数据采集与融合综合作业
写在前面
这么快就到最后一次作业了,我不应该就此放下心爱的 bs4 re selenium 和不心爱的 scrapy,后面我想应该得重拾为了帮好朋友爬网易云做词云而去学 selenium 的学习热情继续加深爬虫技能吧!
学习历程主要就是作业的三大部分:从 bs4 + re ---> scrapy + xpath ---> selenium 系统性地学习了三种工具把原本东拼西凑的爬虫学习技能点满觉得蛮有成就感的欸!
每学一个新的库/框架都会觉得这个真香(刚开始 bs4 + re 天下第一,上一次 selenium 我的最爱),除了scrapy以外hhh
最后一次作业打完突然发现 bs4 稍微忘了一点呢,re 又忘了一点呢,scrapy 又忘了亿点点呢,selenium 倒是没忘。但是把各种工具结合起来用的感觉针不挫,会发现噢原来 bs4 还有这种用法,啊这 re
居然有 split 这个功能,认认真真的再用一次 scrapy 发现又多了一点理解,用起来又更顺手了些,selenium 找不到元素还有这几个原因啊,赶紧总结完进我的 onenote 吃灰吧(误
最后再把学过的都详细地总结一次吧!
作业链接:https://edu.cnblogs.com/campus/fzu/DataCollectionandFusionTechnology2020/homework/11551
第一题
-
代码思路:只使用 bs4 + re 来做这题绰绰有余,虽然心想着 selenium 真的会更快的吧!
用 request 发起请求后我想找 : (我要爬的东西在哪)AND(翻页在哪)
因为我不想每个都去点开然后获得详情,所以在列表面爬数据并把数据做了处理,意味着我的演员数据那部分不是完整数据(!)
知道数据在哪后我想知道我能不能提取到我想要的字段(可能不存在)
我接下来想存数据要用什么办法?
prettytable? no 看起来并没有什么用
数据库? no 不想写连接数据库函数
csv! yes 我可以用 pandas 复习一下我的 dataframe 的操作让我不至于以后拿到数据以后忘记基本的数据预处理的操作 -
结果
-
代码
import re
import requests
from bs4 import BeautifulSoup
import threading
import pandas as pd
import urllib.request
pd.set_option('display.max_columns',None)
pd.set_option('display.max_rows',None)
class Movie_Crawler():
headers = {"User-Agent": "Mozilla/5.0 (Windows NT 10.0; Win64; x64) AppleWebKit/537.36 (KHTML, like Gecko) Chrome/87.0.4280.66 Safari/537.36 Edg/87.0.664.41"}
url = "https://movie.douban.com/top250?start=0&filter="
rank = 1
movie_data = pd.DataFrame(columns=["排名", "电影名称", "导演", "主演", "上映时间", "国家", "电影类型", "评分", "评价人数", "引用", "文件路径"])

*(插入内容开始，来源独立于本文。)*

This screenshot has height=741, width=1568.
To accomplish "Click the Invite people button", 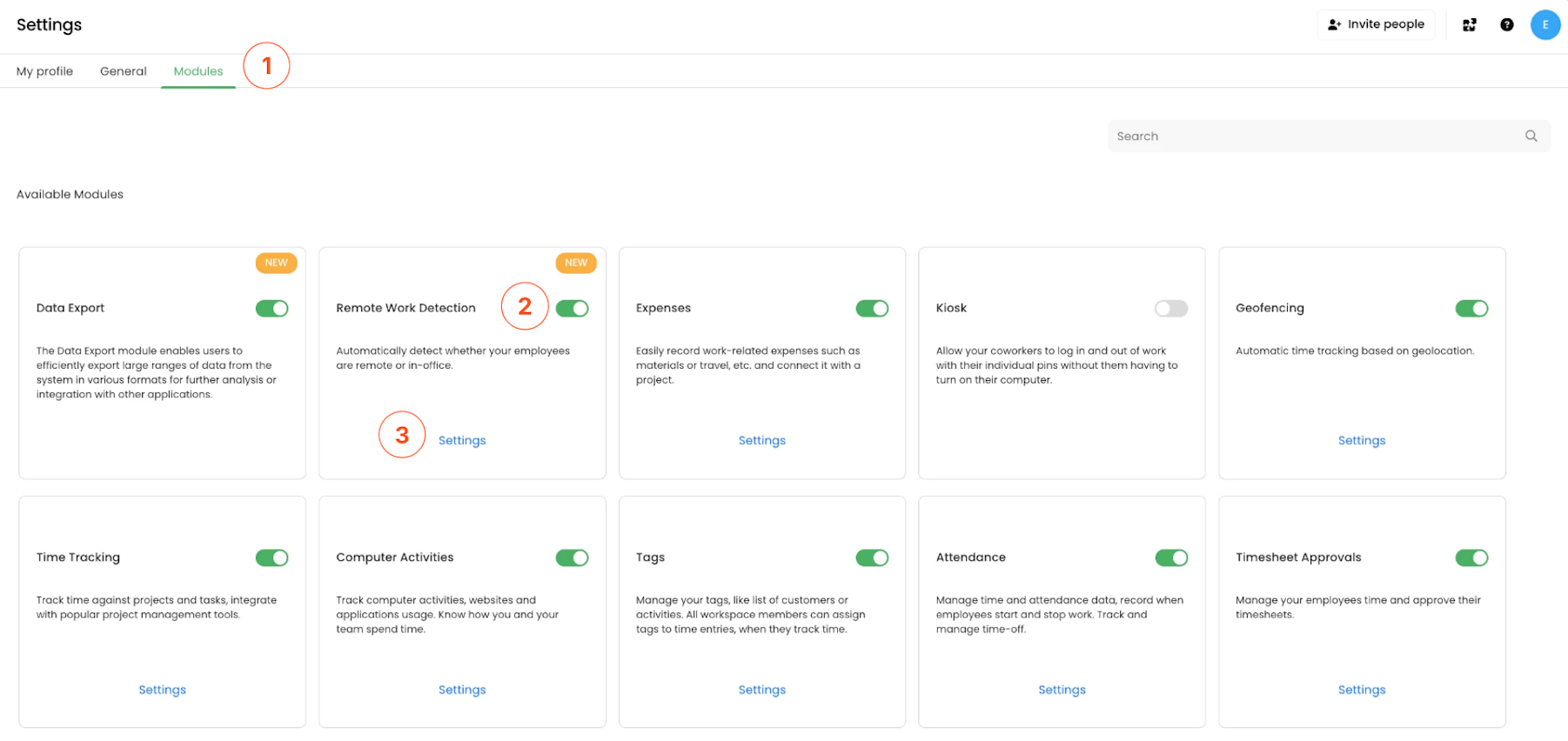I will (1375, 24).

columns = ["排名", "电影名称", "导演", "主演", "上映时间", "国家", "电影类型", "评分", "评价人数", "引用", "文件路径"] # table head
threads = []
offset = 0 # page offset for pages switch
def get_Movie_Data(self):
# usage : get movie_data in every page
try:
# you need to judge whether the data exists or not
html = requests.get(self.url,headers=self.headers).content
html = html.decode()
movie_bs = BeautifulSoup(html,"html.parser")
ol_tag = movie_bs.find("ol",{"class":"grid_view"})
li_list = ol_tag.find_all("li")
print(self.url)
for li in li_list:
movie_rank = self.rank
movie_name = li.find("span",{"class":"title"}).getText()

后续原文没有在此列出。